Deux mois après l’appel mondial de l’OMS à interdire les tests de virginité, le Maroc élude le problème en affirmant qu’« ils ne sont pas obligatoires »
Au Maroc, le certificat de virginité peut être réclamé par la famille du futur époux avant un mariage (AFP)

CASABLANCA, Maroc – L’Organisation mondiale de la santé (OMS), appuyée par ONU-Femmes et ONU-Droits de l’homme, a lancé le 17 octobre un appel mondial à l’interdiction des tests de virginité, aussi appelés « tests à deux doigts », pratiqué sur les femmes pour vérifier si leur hymen est intact.

Le rapport affirme que cette pratique est « médicalement inutile, douloureuse, humiliante et traumatisante ». Il relève par ailleurs que cette pratique, qui constitue une tradition de longue date dans plusieurs pays dont le Maroc, apparaît au sein de groupes d’immigrés résidant dans des pays développés, là où elle n’avait encore jamais été documentée.

Interrogé le 14 décembre au sujet de cet appel mondial par l’agence espagnole EFE, le porte-parole du gouvernement marocain, Mustafa Khalfi a répondu que ces tests « ne sont pas obligatoires » dans le pays. 

Délivré par un médecin généraliste ou un gynécologue, le certificat de virginité coûte le prix d’une consultation, c’est-à-dire entre 100 et 300 dirhams (entre 9 et 27 euros)

La représentante de l’OMS au Maroc, Maryam Bigdeli, a quant à elle reconnu à EFE que, près de deux mois plus tard, son agence n’avait pas abordé cette question avec les autorités sanitaires, reprenant l’argumentaire du gouvernement.

« Le recours à cette pratique n’est pas obligatoire certes, mais il est très courant », explique à Middle East Eye un gynécologue qui a préféré garder l’anonymat. « En effet, au Maroc, le certificat de virginité peut être réclamé par la famille du futur époux avant de procéder au mariage ». 

Délivré par un médecin généraliste ou un gynécologue, le certificat de virginité coûte le prix d’une consultation, c’est-à-dire entre 100 et 300 dirhams (entre 9 et 27 euros). Et cette pratique est autorisée par la loi puisque selon l’article 488 du code pénal, la défloration constitue également une circonstance aggravante dans tous les cas de viol et entraîne des peines de prison plus lourdes pour l’agresseur.

« Ma vulve m’appartient »

Or l’OMS rappelle que le but de l’examen effectué après une agression sexuelle est « d’évaluer l’ampleur des blessures et de voir si la victime a contracté des infections sexuellement transmissibles, non pas de contrôler le ‘’statut de virginité’’ ». 

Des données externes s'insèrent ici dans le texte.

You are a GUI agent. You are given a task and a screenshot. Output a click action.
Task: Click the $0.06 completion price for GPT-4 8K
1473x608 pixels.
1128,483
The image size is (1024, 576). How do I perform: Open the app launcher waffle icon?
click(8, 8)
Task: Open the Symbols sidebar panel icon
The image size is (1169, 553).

L’organisation rappelle à ce titre que le mot virginité n’est pas un terme médical mais « une notion qui reflète la discrimination dont les femmes et les filles font l’objet ».

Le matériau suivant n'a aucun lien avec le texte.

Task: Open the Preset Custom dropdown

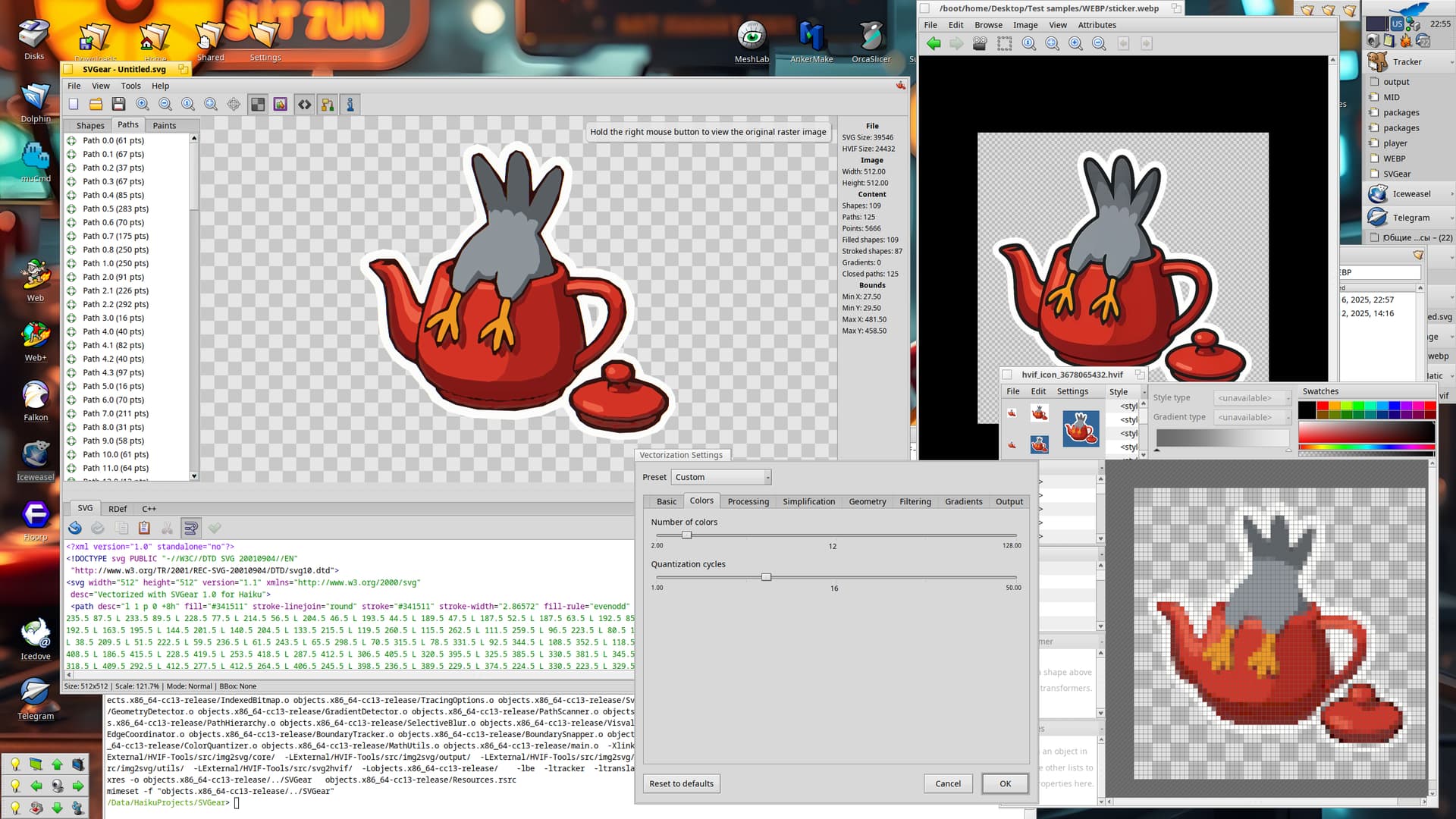Action: [721, 477]
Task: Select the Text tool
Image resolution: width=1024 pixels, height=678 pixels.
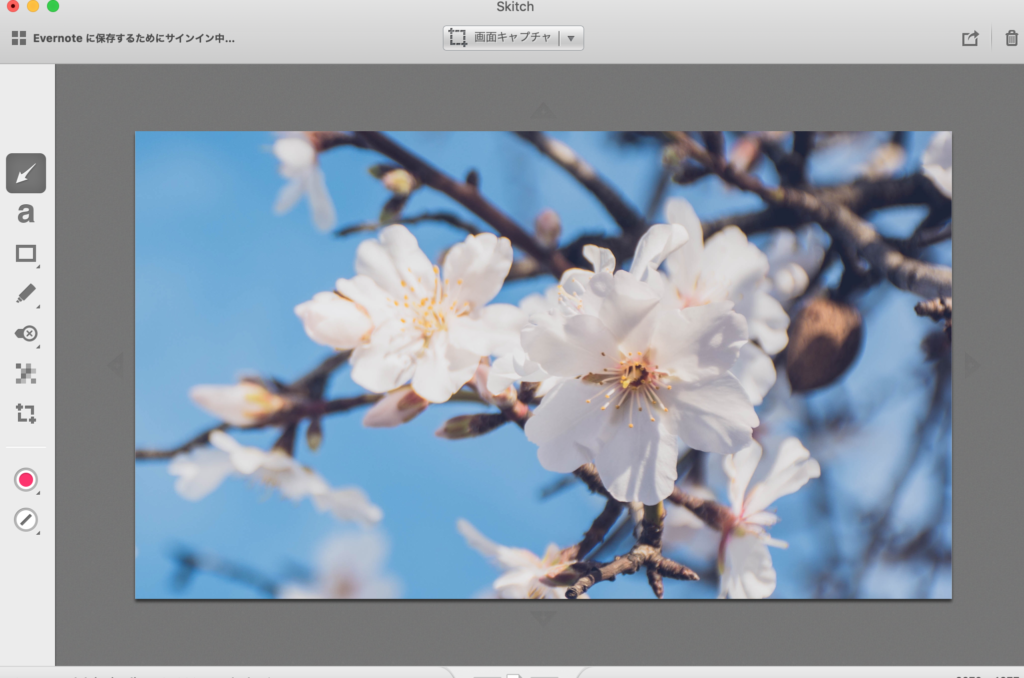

C’est pourquoi, dans un communiqué publié le 10 décembre à l’occasion de la journée des droits de l’homme, le Mouvement alternatif pour les libertés individuelles (MALI) a lancé la campagne « Ma vulve m’appartient ». Selon eux, ce test est une violence « sexiste et sexuelle » qui constitue « une atteinte aux droits fondamentaux des femmes et une violation de leur dignité et de leur liberté ».

D’autant plus que, selon les rédacteurs du rapport, cette pratique serait médicalement dangereuse. Il peut notamment endommager l’appareil génital et provoquer des saignements et des infections. Sans parler de la violence psychologique qu’il peut engendrer. 

« C’est un test simple mais violent : le médecin sépare les jambes de la femme et lui presse le vagin. C’est une grande violence lorsque la jeune fille n’a pas d’expérience sexuelle », rappelle Soumaya Naâmane Guessous, membre de l’Association marocaine de sexologie à l’agence EFE.